Across all providers, there are around 2.5 million e-consultations per month, equivalent  to around 10 per cent of appointments.


Large volumes of indistinguishable e-consultations have  posed challenges for practices. To help with this, the eConsult management team is developing the use of artificial intelligence to read and route e-consultations within  the practice team and beyond, for example to community pharmacies.


E-consultations in primary care and urgent care could  become the foundation of a single integrated urgent care pathway, as recommended in the Fuller Stocktake. Integrated  Care Systems should consider buying integrated solutions that cover primary care,  outpatients and urgent care rather than separate solutions for each.


recommendations

Practices can make progress within months by:

1. Integrating e-consultation within practices, urgent care and outpatients across an ICS to encourage horizontal integration (across different primary care services) and vertical integration (with urgent care, diagnostics and outpatients).  Link databases and information about external referral pathways to wider services,  such as pharmacy, social prescribing, physiotherapy, counselling, diagnostics, and  other specialists.
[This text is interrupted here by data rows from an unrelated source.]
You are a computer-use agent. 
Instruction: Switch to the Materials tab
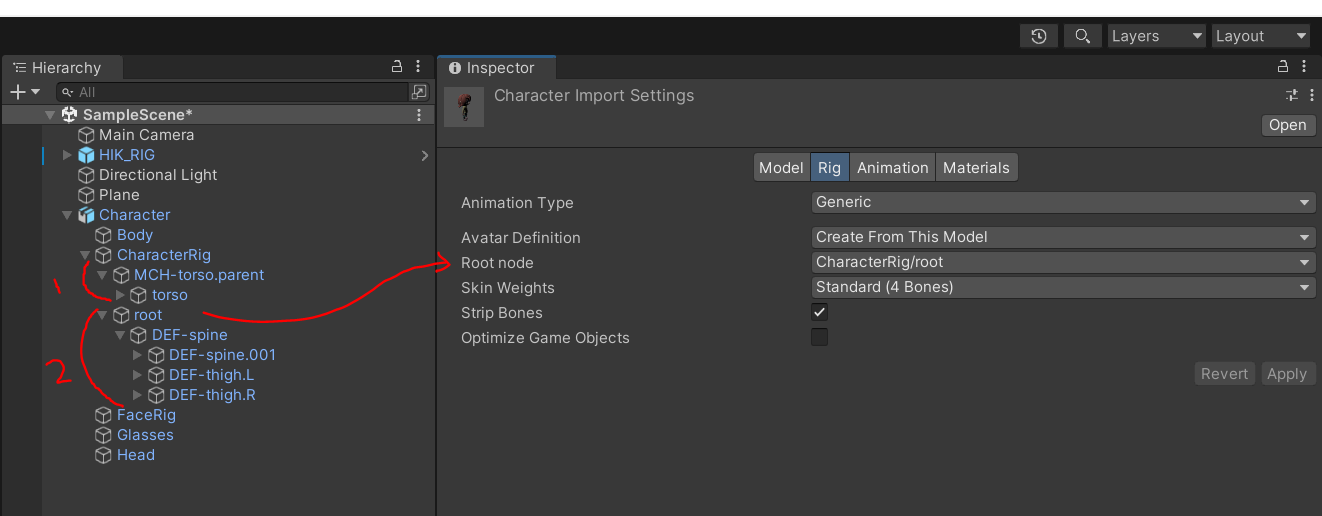976,168
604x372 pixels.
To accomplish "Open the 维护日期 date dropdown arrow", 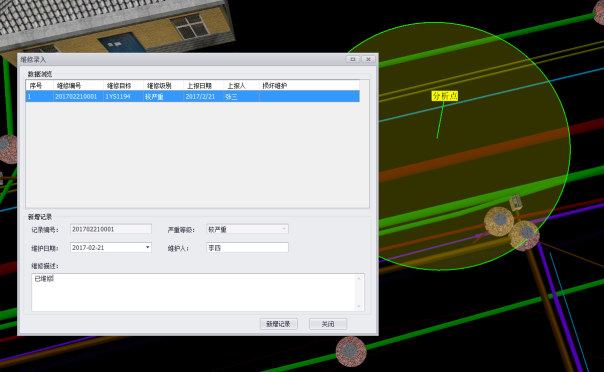I will point(148,248).
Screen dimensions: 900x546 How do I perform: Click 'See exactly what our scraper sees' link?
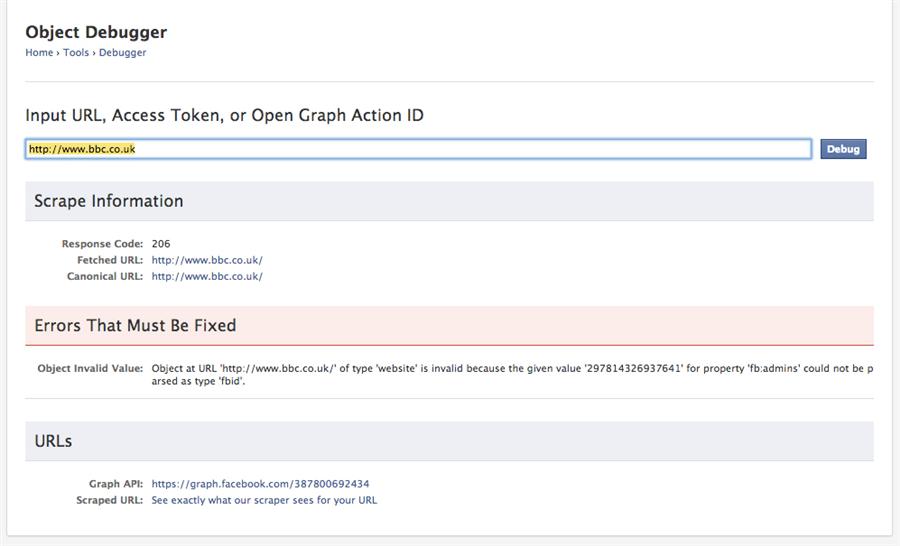point(264,500)
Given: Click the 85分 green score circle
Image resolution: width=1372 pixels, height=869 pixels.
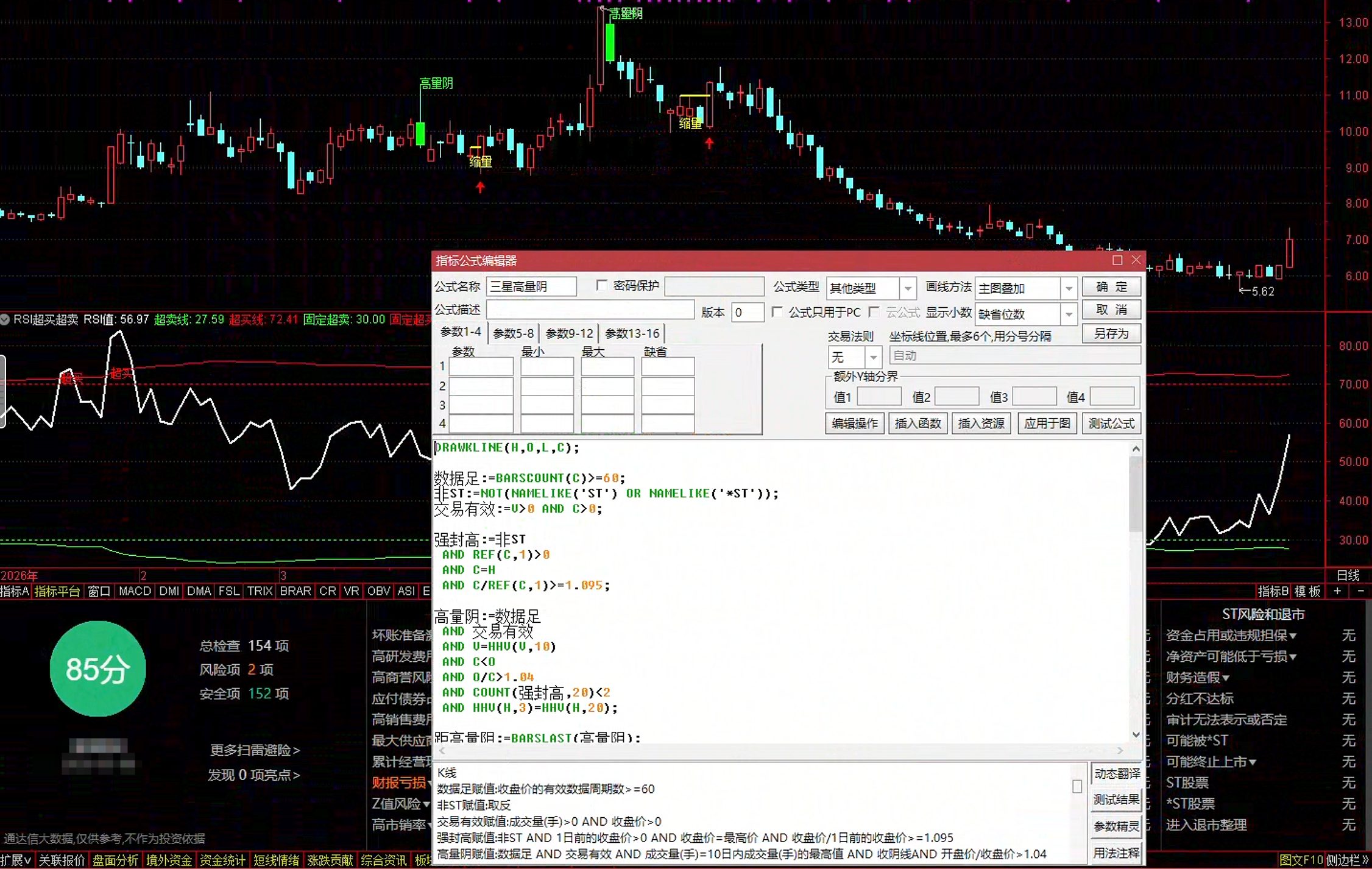Looking at the screenshot, I should coord(97,669).
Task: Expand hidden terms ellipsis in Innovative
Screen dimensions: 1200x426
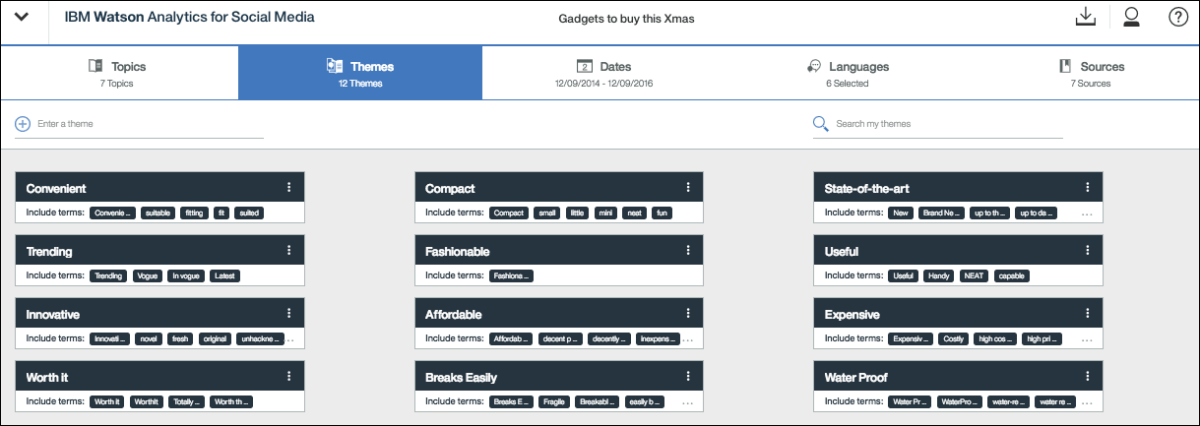Action: [x=291, y=340]
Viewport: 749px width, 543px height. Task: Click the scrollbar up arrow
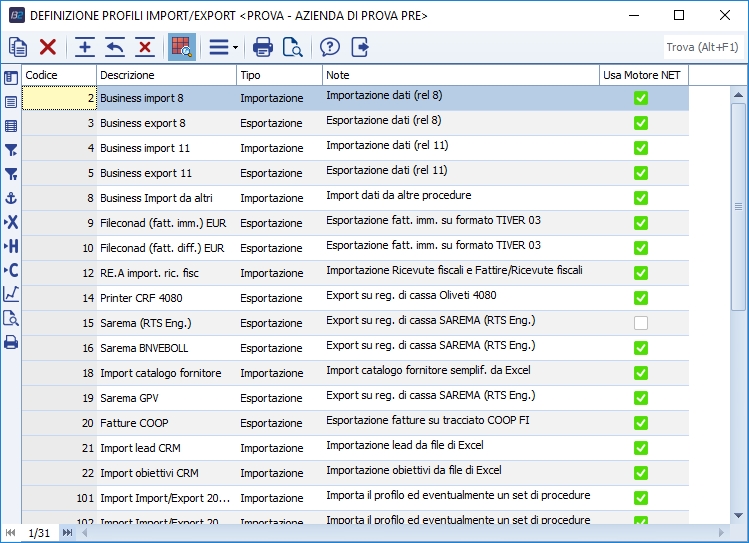click(738, 96)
Use remote consultations, applied inclusively, to address a higher proportion of those with self-limiting or episodic illness, whilst also keeping other channels open for those who struggle with technology. Separate out teams to  target planned care arrangements, so those patients with long term conditions  (LTCs) are proactively approached to complete e-consultations that identify which  patients are deteriorating and should be actively targeted. Use the wider database  to identify patients with high risks of serious health problems in their patch, to  develop the right services for their community. Over time, develop team-based  personal contact with higher risk patients. Practices or PCN hubs teams could  develop systems to review LTC e-consultations weekly to identify where personal  contact might be required and proactively reach out to them. 

2. Reviewing practice and Primary Care Network populations. Identify disease / disability / risk patterns. Develop programmes for care and prevention, working with Health and Wellbeing Boards. Brief patients, local press  and stakeholders on gains for local community health. Gradually get recognition as a hub for promoting better health and reduced disability. GPs become key  champions for better local health and wellbeing. Primary care becomes a “someone, somewhere” rather than an “anyone, anywhere” service.

3. Developing multi-disciplinary micro-teams to provide relational continuity to those  with greater health needs e.g., for patients with longer term conditions such as  respiratory, cardiac, diabetes and mental illness. Combine high level national and locality-based outcome measures. Champion those which consistently give patients a good service whilst using health professional time effectively to improve outcomes.